De mon roman. Je n’étais pas très content de la façon dont les choses se passaient, un jour j’ai pris un train et j’ai commencé à écrire le scénario. Je l’ai envoyé à deux producteurs : ils m’ont répondu le lendemain. En tant que spectateur intrusif, je voulais raconter une famille qui change avec le temps, en utilisant des éléments que je connaissais bien comme le rap, la culture de mes parents et Milan. Les protagonistes de cette histoire veulent exister, et il n’est pas facile d’exister en Italie surtout si vous êtes un garçon noir.

“Je vais bien”

Antonio Dikele Distefano dans un épisode de “Basement Café”.

Vous appartenez à la deuxième génération d’Italiens noirs.
Non, je me considère de la première génération : nous sommes les premiers, nous sommes nombreux et nous essayons de changer notre pays. Pour moi, la pertinence collective est importante, pas d’exister seul. C’est ce que je fais au quotidien, à commencer par le magazine, les livres et les films : essayer de donner la parole à ceux qui n’en ont pas, raconter des histoires qui ne se racontent jamais. Le témoignage est important pour éradiquer les stéréotypes, il est important de dire aux nouvelles générations que c’est possible. J’ai grandi sans rien, au collège on m’a proposé de m’inscrire en études professionnelles ; maintenant mes petits-enfants savent qu’ils peuvent être réalisateurs, acteurs, psychologues. Le témoignage aide à changer l’imaginaire, rétrécit les destins possibles.

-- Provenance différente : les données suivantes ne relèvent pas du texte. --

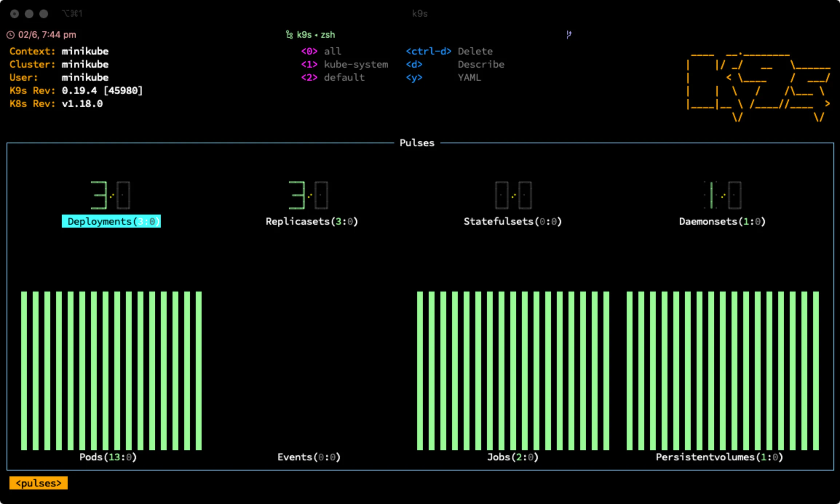Click the branch icon next to k9s zsh
Viewport: 840px width, 504px height.
289,35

Est-ce important de faire du militantisme politique ?
Je m’en fous, et ils m’ont beaucoup critiqué pour ça. Je le vois comme une sorte d’échec, ça a toujours été fait, mais les choses n’ont pas changé. J’apprécie, mais ce n’est pas à moi d’aller dans la rue, de crier, de convaincre.

Et que propose-t-il ?
La seule chose que je peux faire est d’apporter de petits changements là où j’opère. Avec le peu de pouvoir que j’ai, j’ai fait entrer de nouvelles personnes dans mon cercle : déjà être trois scénaristes noirs travaillant sur une série, c’est une énorme révolution. Deux réalisateurs noirs qui se parlent… Je veux faire ça, pas convaincre l’homme blanc que je vais bien, parce que je vais bien. Je veux plutôt convaincre un garçon noir et lui dire : “Tu peux le faire, ensemble nous pouvons le faire”.

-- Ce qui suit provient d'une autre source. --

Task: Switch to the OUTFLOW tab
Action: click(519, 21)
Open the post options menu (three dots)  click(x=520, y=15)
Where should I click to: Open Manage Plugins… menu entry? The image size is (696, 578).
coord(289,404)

Les peurs d’Antonio Dikele Distefano

Antonio Dikele Distefano derrière la caméra.

Dans quel état d’esprit abordez-vous la collaboration avec l’Amérique ?
J’essaierai toujours de garder un pied et demi en Italie. Les États-Unis me font peur car j’ai l’impression qu’ils sont un hachoir à viande, mais en même temps travailler ici, c’est puiser dans leurs budgets, collaborer avec des gens qui ont une vision “encline” aux grandes choses : j’envie cette attitude. J’aime les réunions ici, elles durent dix minutes : tu y vas, tu parles à quelqu’un, et c’est parti.

Et en Italie ?
Tu dois l’aimer, non ? Il faut aller à l’apéro, faire des relations publiques. Ici il suffit d’être bon, d’avoir une histoire à proposer.

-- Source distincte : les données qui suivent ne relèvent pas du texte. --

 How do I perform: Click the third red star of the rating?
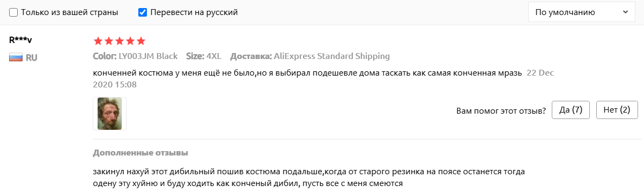[x=120, y=41]
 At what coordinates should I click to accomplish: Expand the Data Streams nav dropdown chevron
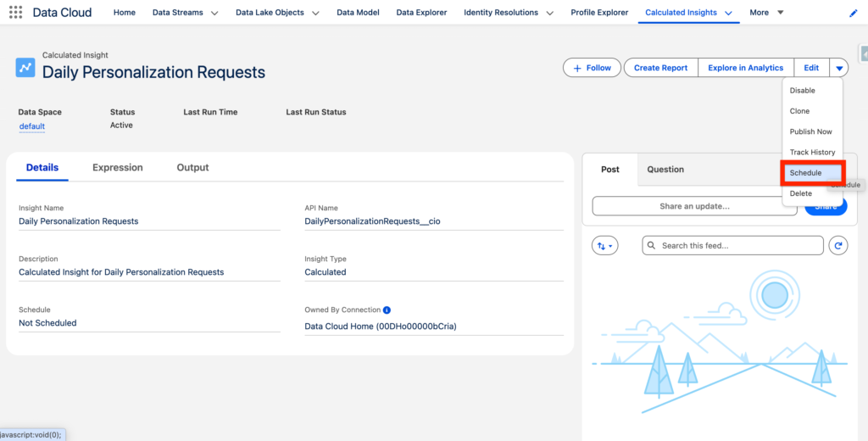tap(214, 14)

Remarquez-vous des réactions différentes lorsque vous présentez votre film ?
Oui : les adultes me demandent toujours des choses liées au racisme, les enfants me demandent des choses liées aux personnages. Le fait que nous soyons noirs est métabolisé, cela montre que les jeunes ont une longueur d’avance. Lorsque vous pouvez le faire, vous gagnez.